清梁に嫁いできて、この国の勉強を進めていくうちにそれを学んだけれど、真妃自身は王宮で使われているのを見たことがなかった。龍の絵も置き物も、とにかく龍を形作るものなにひとつ。
「僕が裏紋章となる物を贈ることが、真妃を清梁の王族として認めるっていう意味があり、それを身につけて儀式に臨むことで君が清梁王族となることを受け入れるっていう意味になる」
――とても大事な意味を持つ、かんざしだわ。
差し出されているかんざしに手を伸ばし、そっと触れる。
これには、清君の想いが込められている。
真妃を心から妻として迎えてくれるということ。清梁王族の一員として認めてくれるということ。

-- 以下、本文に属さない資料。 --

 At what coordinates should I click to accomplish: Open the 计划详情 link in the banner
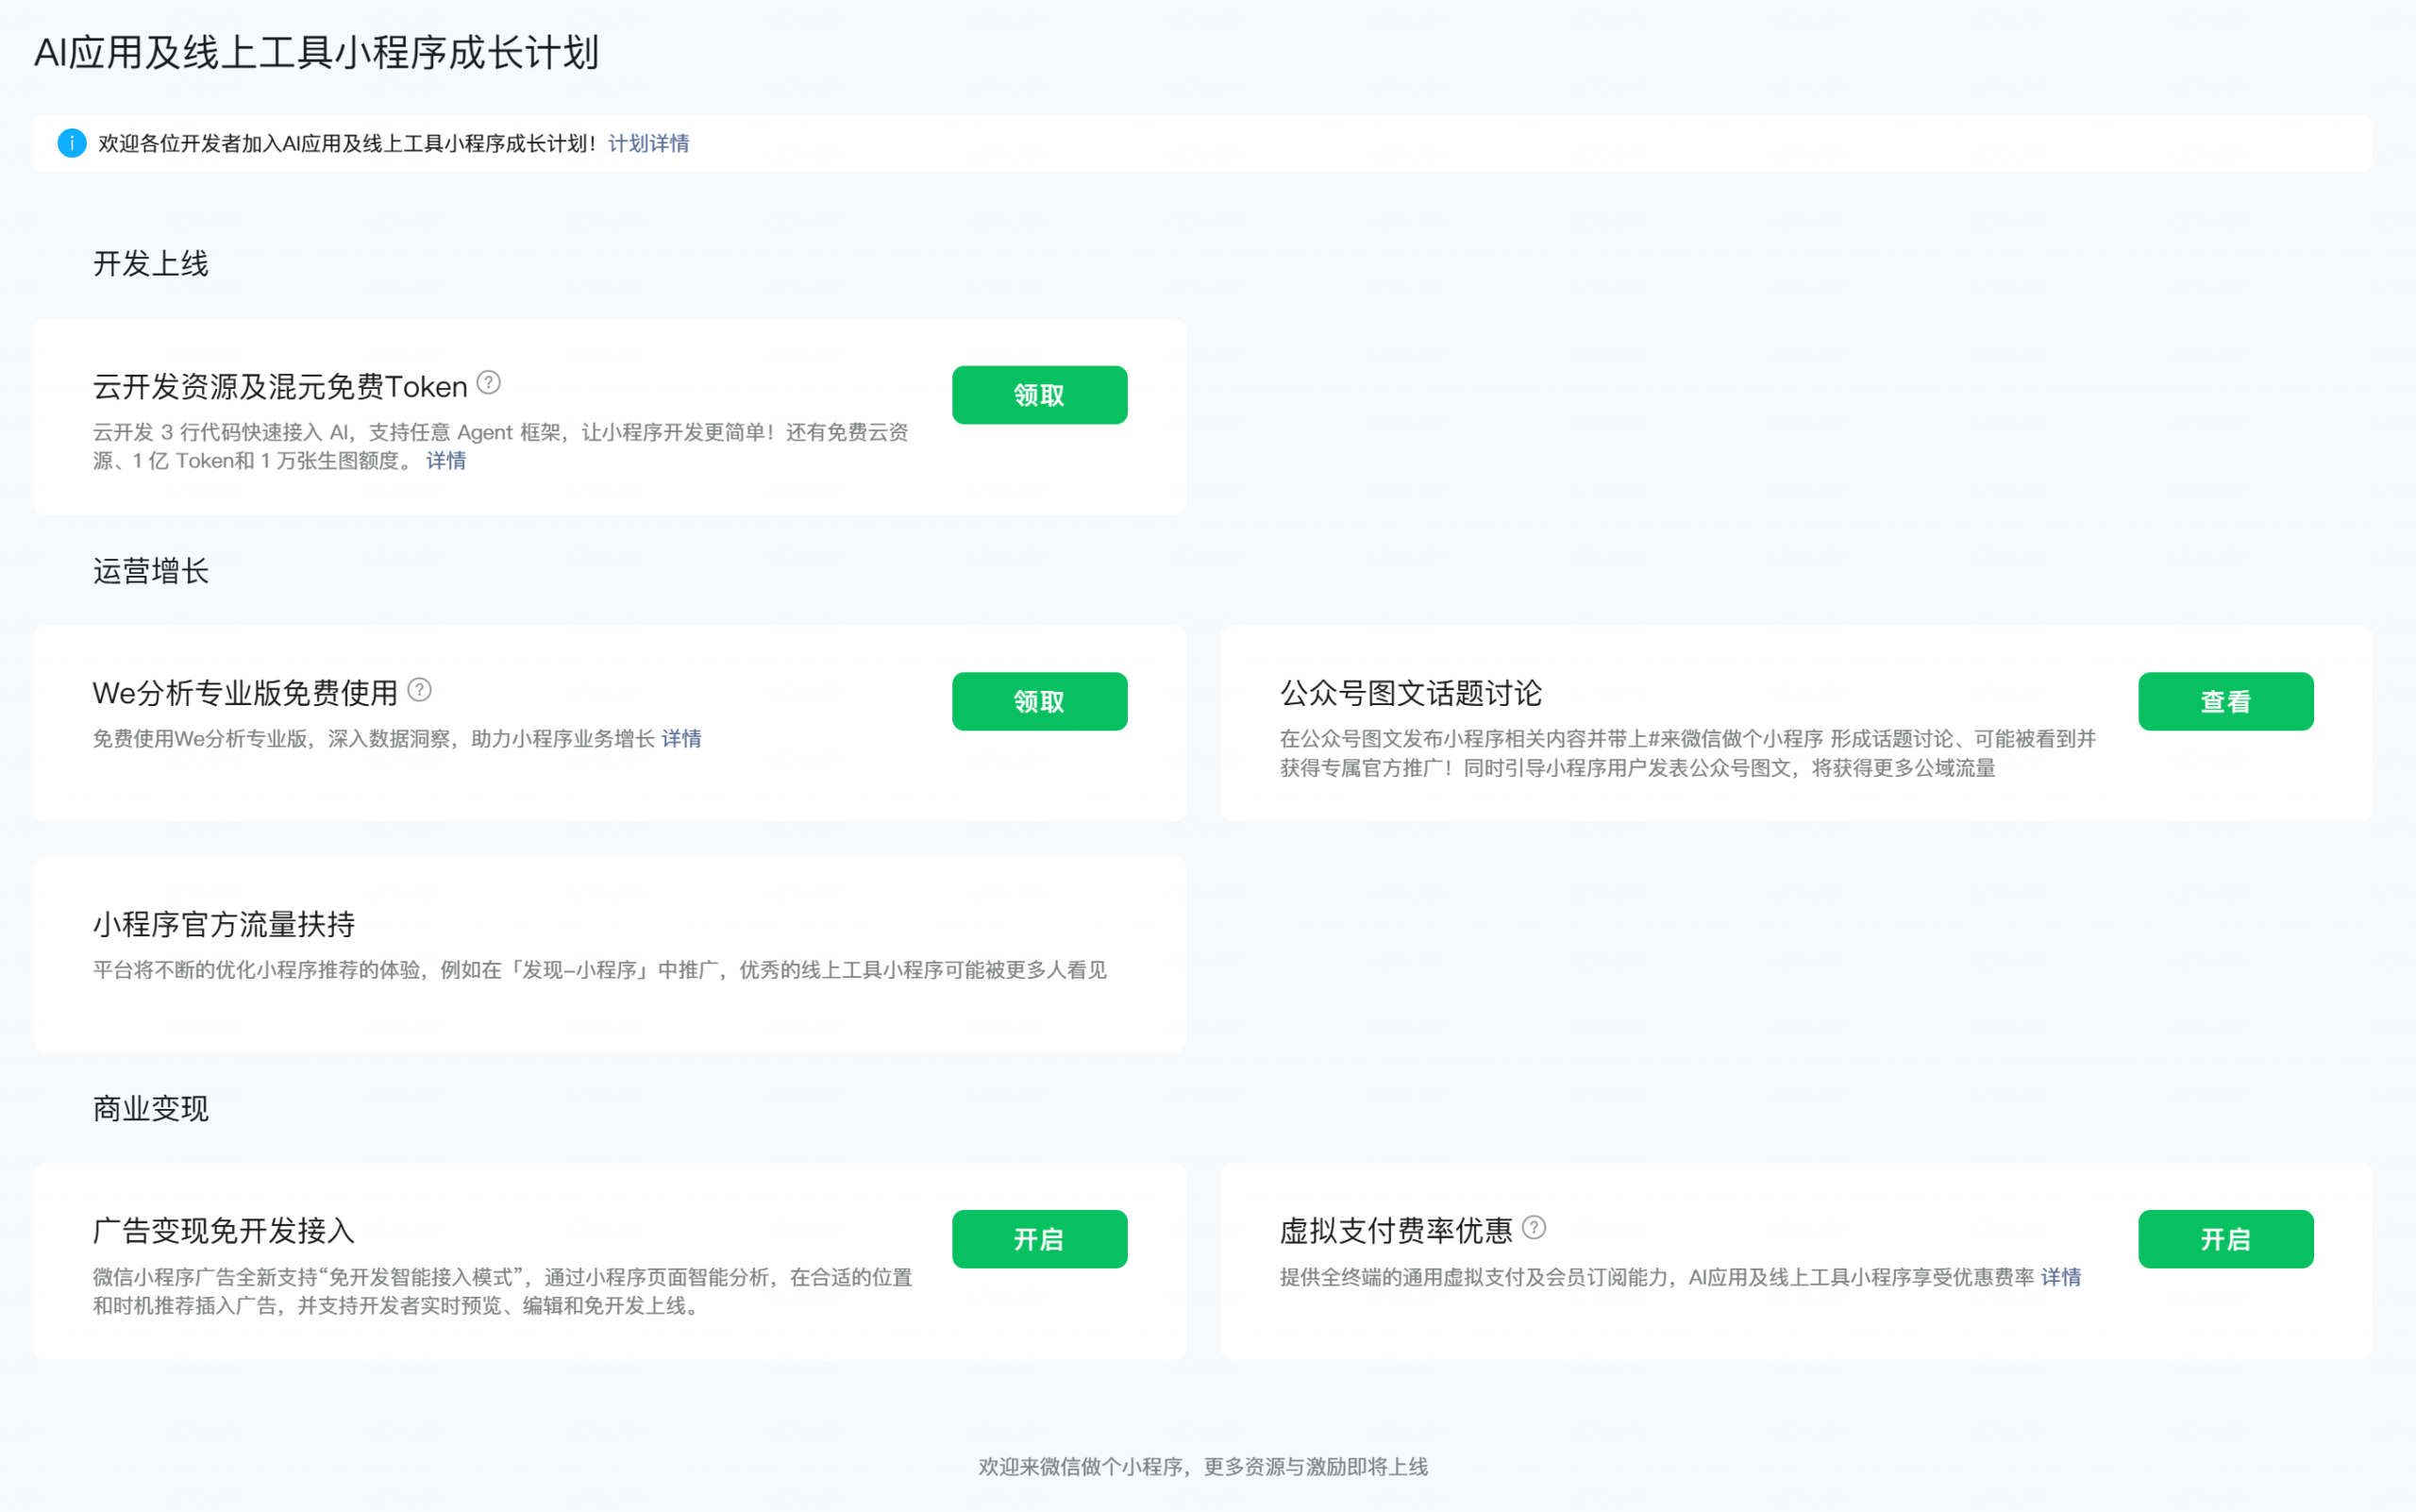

14歳で嫁いできて、家族のように迎えられていたといっても、これまでは雛鳥のように、与えられ守られるだけだった。けれど儀式を終えたら、真妃も王子妃として本格的に公務に携っていくことになるし、やがては王となる彼を支え、守る立場になる。そうならなきゃいけない。
今までのように、甘えているだけじゃいけなくなる。
その決意を示すものが剣舞になる。
(今日も合格点はもらえなかったけど……。)
儀式までそんなに日にちもないのに、師匠からもらえた言葉は「まだまだですね」。
自分なりに上出来だと思っただけに深く落ち込んでいた。
清君には気づかせないように――心配かけないよう、できるだけ明るく振舞っていたつもりが、やっぱりわかっていたらしい。
幼い頃から清君は真妃を彼女自身よりも理解しているような気がする。
持っていたかんざしを、清君は真妃が結っている髪に飾りつけてくれる。
「剣舞がうまくいくように――」
つけ終えると、少し離れた彼はまっすぐ見つめ、すぐににっこりと微笑みを浮かべてうなずいた。至極満足そうに。
「うん、似合ってる。きれいだよ、真妃」
惜しみなく告げてくれる賛辞に恥ずかしくなる。
「あっ、有難う……」
お礼を口にしながら、それだけじゃ足りないような気がして、かんざしを挿し終え、何もなくなった清君の手をぎゅっと握った。
彼の温かな手のぬくもりは、いつでも真妃を支えてくれる。
「わたし、皆が納得してくれるような剣舞を踊って見せるから、――信じていてね」
もちろん、と頷いて、清君はもう一方の手で真妃の手を包み込む。
「信じてるよ。真妃、僕はいつでも君を信じてる。だから、何が起こっても負けないで。何があっても、君らしくいて」
清君の言葉が切実に胸に響く。
真剣に見つめてくる青い瞳から目を逸らさないまま、額に降ってくる優しい口づけに微笑んでみせる。
帰ろうか、と少し照れ臭そうに言いながら歩き出す清君の後に続く。
ふと繋がれている手に視線を落とし、真妃は彼と暮らすこの清梁こそが帰る処で、やがて儀式が終われば、永遠に自分の居場所になるんだと幸福な気持ちになった。